A driver may feel what the car is doing and can communicate by radio as to what he thinks may be of concern, but the true miniscule and accurate details of what is really going on is measured and collected by technological systems installed throughout the car. These can be anything from brake temperatures to engine management – in the picture above I have indicated these two readings in green.
A decade ago, engineers receiving data from the car could adjust systems accordingly to give the car maximum performance, but this was eventually regarded as taking away some of the driver skill, so all the engineers can do now with the data is advise the driver to make any changes, which can be implemented via their steering wheel.
Whilst a car is circulating, whether testing, qualifying or racing, engineers back in the garage fastidiously study their laptops, analysing data sent from the car. The data collected looks something like the readout in the following picture.
Each team utilises networked and standardised circuits for the car’s ECU (Electronic Control Unit). The ECU receives data from the car’s internal devices and transmits it to the team’s computer servers. These devices fall into four categories:
Sensors: Tyre temperatures and pressures, oil temperatures and engine and exhaust temperatures.
Telemetry: Analysing the car’s data through graphs and charts.
Regulators: Regulating fuel.
Monitoring System: This is used to change a device’s settings and configuration within the car.

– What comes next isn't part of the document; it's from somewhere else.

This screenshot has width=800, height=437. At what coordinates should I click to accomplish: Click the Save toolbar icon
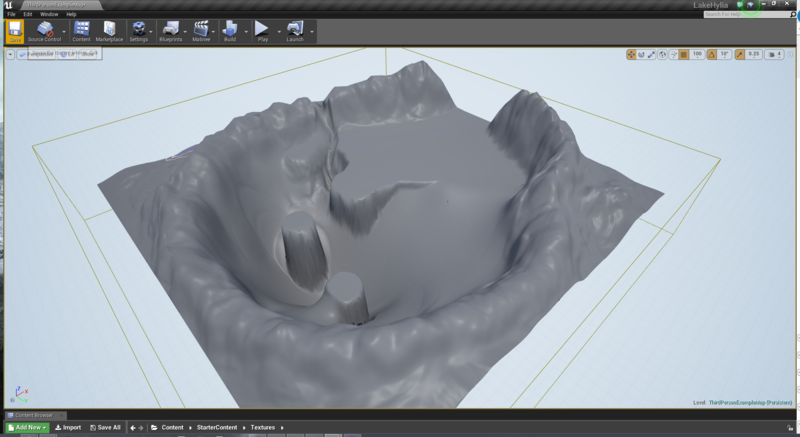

The above screen shot is an example from the ATLAS software program, which enables the team to study a car’s throttle output, braking, and steering angle vs. torque statistics throughout a lap.
The Pit Wall
During a race a team has around five members whose jobs involve studying the monitors from the pit wall. These members usually consist of the team director, the technical director, the team manager and both drivers’ race engineers. Imagine a football pitch’s dugout, but without an angry manager running up and down the sidelines. This is where all the important decisions are made concerning team strategy and managing the car.

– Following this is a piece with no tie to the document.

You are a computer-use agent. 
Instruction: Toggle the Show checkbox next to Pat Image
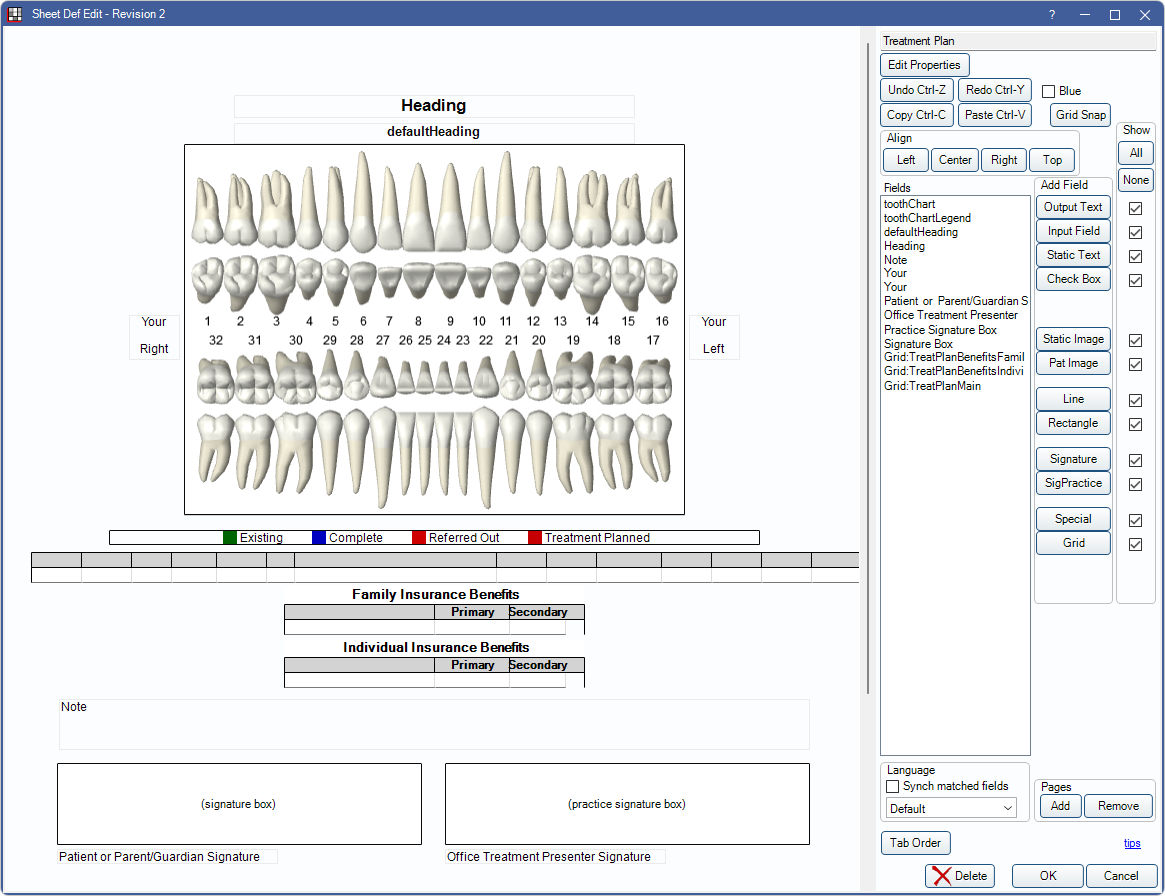[1135, 364]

What they are looking at are individual eye-level monitors and a row of smaller monitors all providing the team with enormous amounts of information. They can also view alternative camera positions, like the global (overall) picture, the onboard car footage, the rest of the cars, and the pit lane. There’s also the all-important monitor to analyse the lap times.
The team also have the addition of analogue programmes that provide data about the changing track temperature, the air pressure, and a detailed weather forecast. Any information regarding the stewards, penalties, safety car, or yellow flags is also available.

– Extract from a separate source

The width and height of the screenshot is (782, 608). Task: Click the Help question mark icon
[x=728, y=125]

As the race progresses, the tyres suffer degradation and the fuel loads go down, so the team assesses all the relevant data and begin to work out the optimum strategy for a pit stop. Questions like, “Can the car stay out a few laps longer and leap-frog the car in front by setting blistering lap times whilst the other car makes its stop?” “Should they stop now and switch tyre compounds?” If their car is being held up in the dirty air behind another car, should they pit early, and data permitting, release them onto a clear track in fresh air?
Issues such as overheating brakes or engine and fuel problems can also be swiftly dealt with via radio to the driver. The driver can “turn down” the engine (reduce the rev limiter or adjust the fuel mix) to either save fuel or cool the engine. The same can be done with the brakes, and any problems concerning tyre pressures can be dealt with during a pit stop.
So whilst us mortals view F1 as a racetrack with cars fighting for position, the F1 teams and engineers see a hive of constant and changing information, millions of unseen transmitted bits of data communicating and linking them between the driver, car and computer.